In questi giorni ho sentito parlare con più insistenza di Freebooting e cercando in rete ho voluto condividere con voi quello che ho scoperto su questo vecchio termine Inglese rivisto in chiave moderna.

Cos’è il Freebooting?

Il termine Freebooting deriva da un’espressione inglese che si riferisce ad un contesto storico che vedeva la fase di saccheggio, dei capi clan che imponevano la propria protezione contro i contadini scozzesi in “cambio di merce”. Insomma quello che in Italia conosciamo come pizzo, racket o altri termini con l’utilizzo di violenza, minacce e ricatti, ed tecniche non proprio ortodosse per offrire “la loro protezione” previo pagamento.

Dopo la spiegazione ecco che il Freebooting compare ai giorni nostri come la pratica di appropriarsi indebitamente di contenuti digitali, come ad esempio i video su YouTube,  e secondo un test effettuato di recente da Destin Sandlin, ingegnere dell’Alabama, che ha creato un video in slow motion che ritraeva la riproduzione di un tatuaggio, che ha visto ben 20 milioni di visualizzazioni su YouTube ottenendo guadagni spaventosi ma solo dopo 2 giorni il video era stato caricato su altri profili, modificato da quello originale, e dunque ha visto una calo sensibile delle visite del video di Sandlin.
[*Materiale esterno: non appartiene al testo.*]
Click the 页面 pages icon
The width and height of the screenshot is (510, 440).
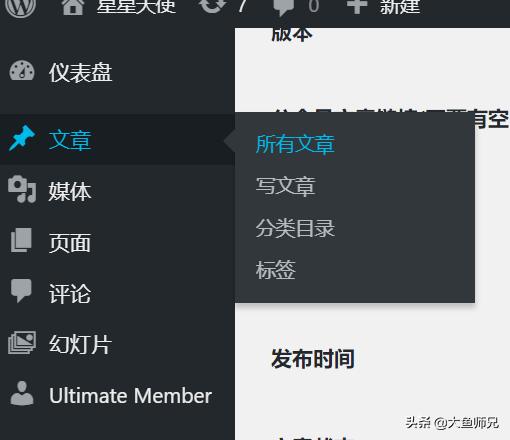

Tanti altri esempi possono essere fatti ma l’appropriarsi indebitamente di contenuti disponibili sul web che non possono essere protetti in nessun modo è una piaga che in molti stanno cercando di portare alla luce perchè al momento non è possibile rendere esclusivi alcuni contenuti e che possono essere “rubati” come se niente fosse perchè la classica netiquette non viene mai rispettata. Il Freeboating non è condividere un link di Youtube, ma caricarlo direttamente sui social network in modo da evitare i secondi di pubblicità iniziali e secondo recenti studi del Post, i video visti su Facebook, sono ben 4 volte superiori a quelli visti su YouTube stesso proprio per il problema principale del Freeboating che non può essere controllato.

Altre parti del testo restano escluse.